2. Manual conditional code increases complexity and reduces portability.

kernel-set addresses this by unifying 78 core operators under a stable C ABI, enabling one API to access best-in-class implementations.

## Core Architecture & Key Features

#### Layered Architecture
- **Bottom Layer**: Mix of self-developed clean-room kernels and third-party optimized implementations.
- **Middle Layer**: Unified C ABI interface (stable, cross-platform).
- **Top Layer**: Multi-language bindings (Python/Rust/Go/TypeScript) for easy integration.

#### 78 Core Operators Coverage
Covers full LLM lifecycle:
- Attention: FlashAttention-2, KV cache, MLA, GQA.
- GEMM: Tensor core FP16/BF16, fused with bias/activation, quantized formats (W8A8, W4A16, FP8).
- Normalization: RMSNorm (fused residual), LayerNorm (forward/backward).
- Others: RoPE, SwiGLU, quantization (FP8/INT8/INT4), MoE components, sampling, SSM.

#### Smart Kernel Selection
- Auto routes to optimal implementation based on GPU (sm70-sm120), data type, operator.
- Transparent to developers: e.g., `ks.dispatch.rms_norm(x,w)` uses best available kernel.
- Fallback: Self-developed clean-room kernels ensure correctness when no optimal option exists.

#### Multi-language Support
- Precompiled `libkernel_set.so` (C ABI) allows bindings without CUDA setup.
- Seamless integration with PyTorch (Python), zero-cost abstraction (Rust), etc.

## Technical Implementation Details

#### Memory-bound Operators Optimization
- Focus on RMSNorm, SwiGLU, RoPE, AdamW (memory bandwidth bottleneck).
- Self-developed kernels achieve **84-87% of A100 peak bandwidth** (on par with FlashInfer/Liger).

#### Compute-bound Operators Strategy
- For GEMM, Attention, MoE (compute-intensive), route to industry-leading libs (cuBLAS, FlashAttention, DeepGEMM).
- Self-developed kernels act as fallback for portability.

#### Build System & Hardware Support
- CMake 3.24+ & CUDA 12.x.
- Supports sm70 (T4/V100) to sm120 (Blackwell).
- Precompiled wheels (sm75-sm120) with static CUDA runtime (no extra compilation needed).

## Practical Application & Verification

#### Validation Methods
- `examples/eval_model.py` hot-replaces kernel-set operators into HuggingFace models for bit-level comparison.

#### Key Results
- **Gemma-2-2B**: Bit-level consistent output for 64 greedy decoding tokens.
- **Qwen2.5**: 100% Top-1 correctness match.
- **Speedup**: 3-9x faster than eager PyTorch for individual operators.

#### Tested GPUs
- L4 (sm89), A100 (sm80), RTX PRO 6000 Blackwell (sm120).

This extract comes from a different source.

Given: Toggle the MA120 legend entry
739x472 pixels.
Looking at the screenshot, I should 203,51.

## Ecosystem Integration & Toolchain

#### ksctl Command-line Tool
- Generate optimal kernel config: `python3 models/ksctl plan --model deepseek-v3 --gpu h100 --dtype fp8`.

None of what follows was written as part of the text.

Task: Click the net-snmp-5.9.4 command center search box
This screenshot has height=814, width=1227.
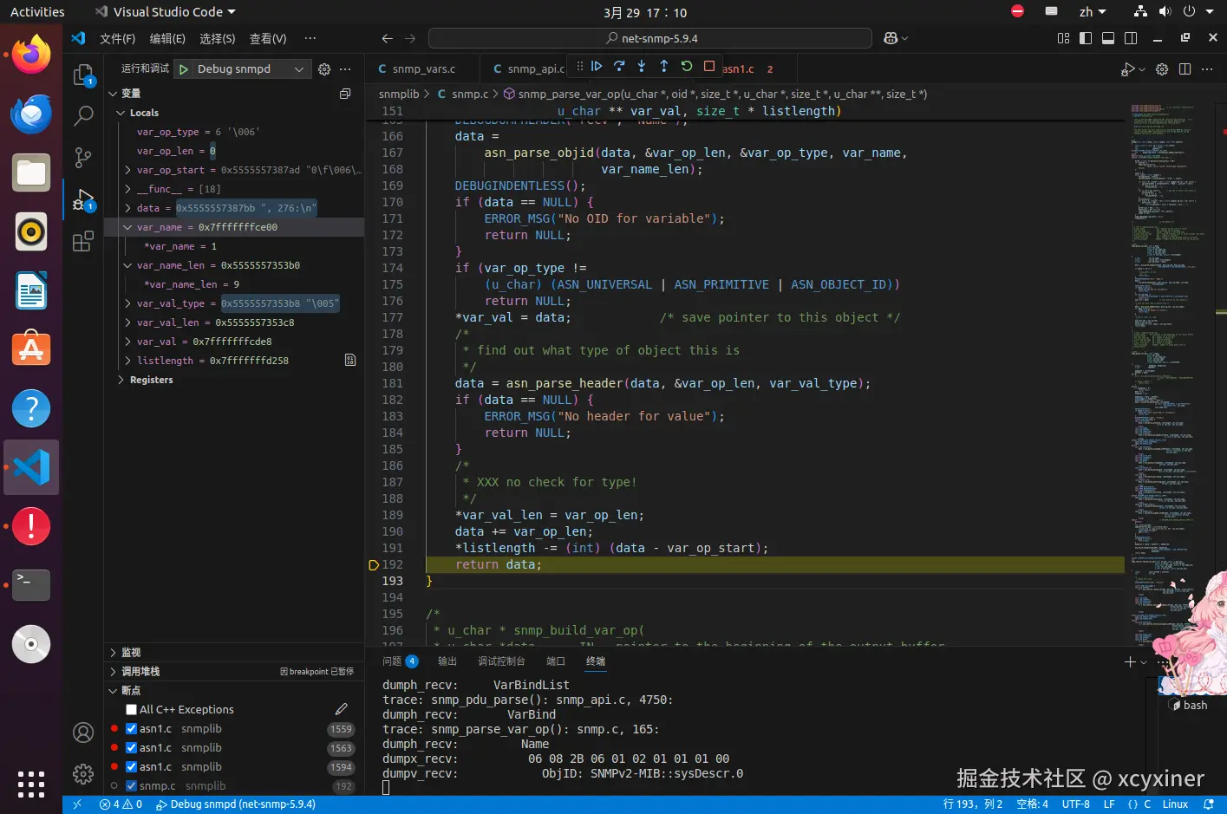Action: pyautogui.click(x=650, y=39)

#### Model Kernel Mappings
- Maintains mappings for **157 mainstream models** (DeepSeek-V4, GLM-5, Kimi-2.6, Gemma-4, Llama4) to required kernels.

#### Documentation
- Detailed guides: optimal selection mechanism, routing tables, quantization.
- Full catalog: 127 logical operators, 476 atomic operators.

## Open Source License & Contribution

#### License
- kernel-set uses **Apache-2.0** license (commercial-friendly).
- Self-developed kernels: clean-room implementation.
- Third-party code: retains original licenses (see `THIRD_PARTY_NOTICES.md`).

#### Contribution
Open to community contributions while respecting upstream intellectual property.

## Summary & Future Outlook

#### Core Value
kernel-set provides:
1. **Simplification**: One API for 78 operators (no need to learn multiple libraries).
2. **Performance**: Auto optimal selection; memory-bound operators reach 84-87% peak bandwidth.
3. **Portability**: Runs on T4 to Blackwell GPUs.
4. **Multi-language**: Python/Rust/Go/TypeScript support.

#### Outlook
As LLMs scale and hardware evolves, unified abstraction layers like kernel-set will become critical—letting developers focus on models/apps instead of kernel optimizations.